Regulatory bodies make us better professionals.
Some have it and some don't. Why not regulatory bodies are not created equally
Blog: At Issue
An Ontario Regulator for Paramedics Might Makes Sense
2017 Death of Good Samaritan in the Care of Paramedics Resuscitates Debate
The death of Yosif Al-Hasnawi in southwestern Ontario in December 2017, has again sparked a debate about whether paramedics in Ontario should be self-regulated, just like most other health professions in the province.
They should be.
Two paramedics were charged with failing to provide the necessities of life in Hamilton after they allegedly acted too slowly and downplayed the severity of Al-Hasnawi's gunshot wounds. He was shot attempting to help a senior citizen who was being accosted by two men. Reports suggest that the paramedics informed Al-Hasnawi that he was faking his injuries and was only shot by a pellet gun.
Pierre Poirier, Executive Director of the Paramedic Association of Canada, argued in a recent CBC article that the accused were charged for "doing their duty" and should be judged by their peers and not face criminal justice proceedings because the public does not understand the complexities of the paramedic profession.
A regulatory body operates on behalf of government in the public interest and provides training, oversees professional standards, and manages a robust complaints and discipline process of many professions including doctors, nurses, and teachers. If such a body had existed, the argument goes, paramedics might have instead been disciplined by the body instead of being charged criminally.

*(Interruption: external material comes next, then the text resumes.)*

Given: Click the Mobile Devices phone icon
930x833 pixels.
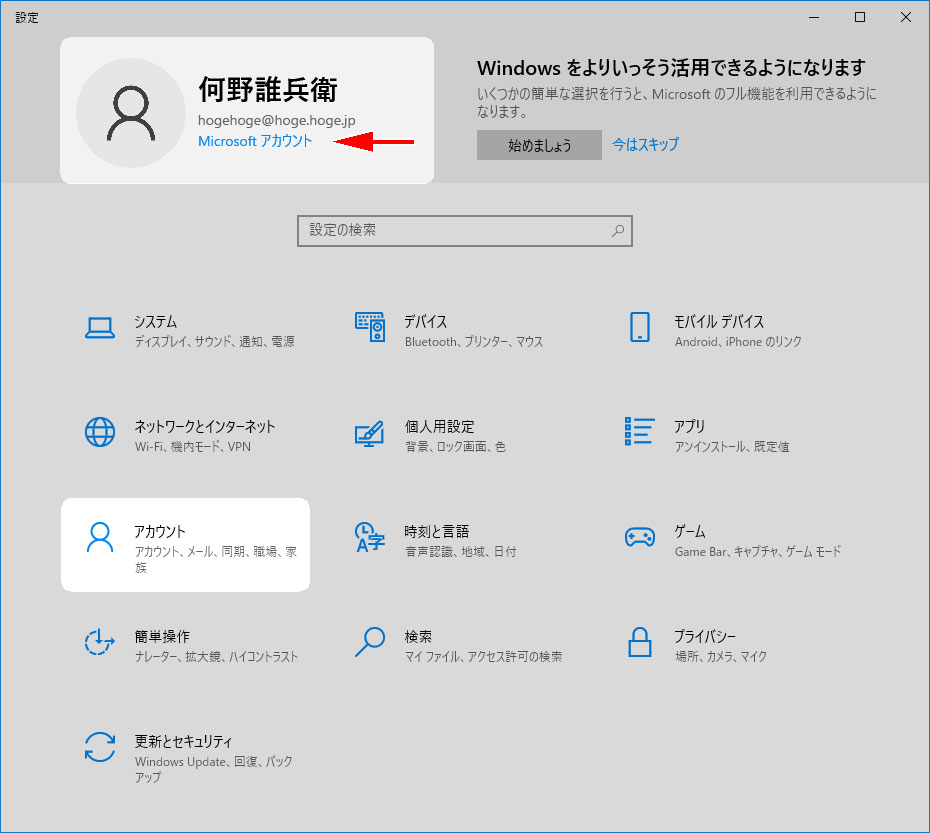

I disagree. Regulatory bodies are required to enforce an Act and almost always, a Code of Ethics. Professionals who violate either of them can face disciplinary action leading to professional revocation in serious situations. However, Acts and Codes do not supersede criminal law, and the charges against the paramedics would have likely still been filed, with the regulatory body then carrying out its own disciplinary process and potential subsequent sanction.
First responders are heroes. Each and every day, they put themselves in harms way to protect us. They are to be commended for their commitment and hard work. However, those who break the law and do not uphold the standards that they are required to, must face consequences - just like people in other professions. In this case, someone innocent died, and a trial in criminal court is the most appropriate venue to hear why and who is at fault. Ontario should follow the lead of five other provinces and create a regulatory body for paramedics, not just because of Al-Hasnawi, but because, just like many other health-related professionals, people are often highly vulnerable when they need help. That's the purpose of a regulatory body, to protect the public. So while the vast majority of professionals are heroic, hardworking and upstanding citizens, the law and regulatory bodies are there to sanction the few that we, the public believe, have missed that mark.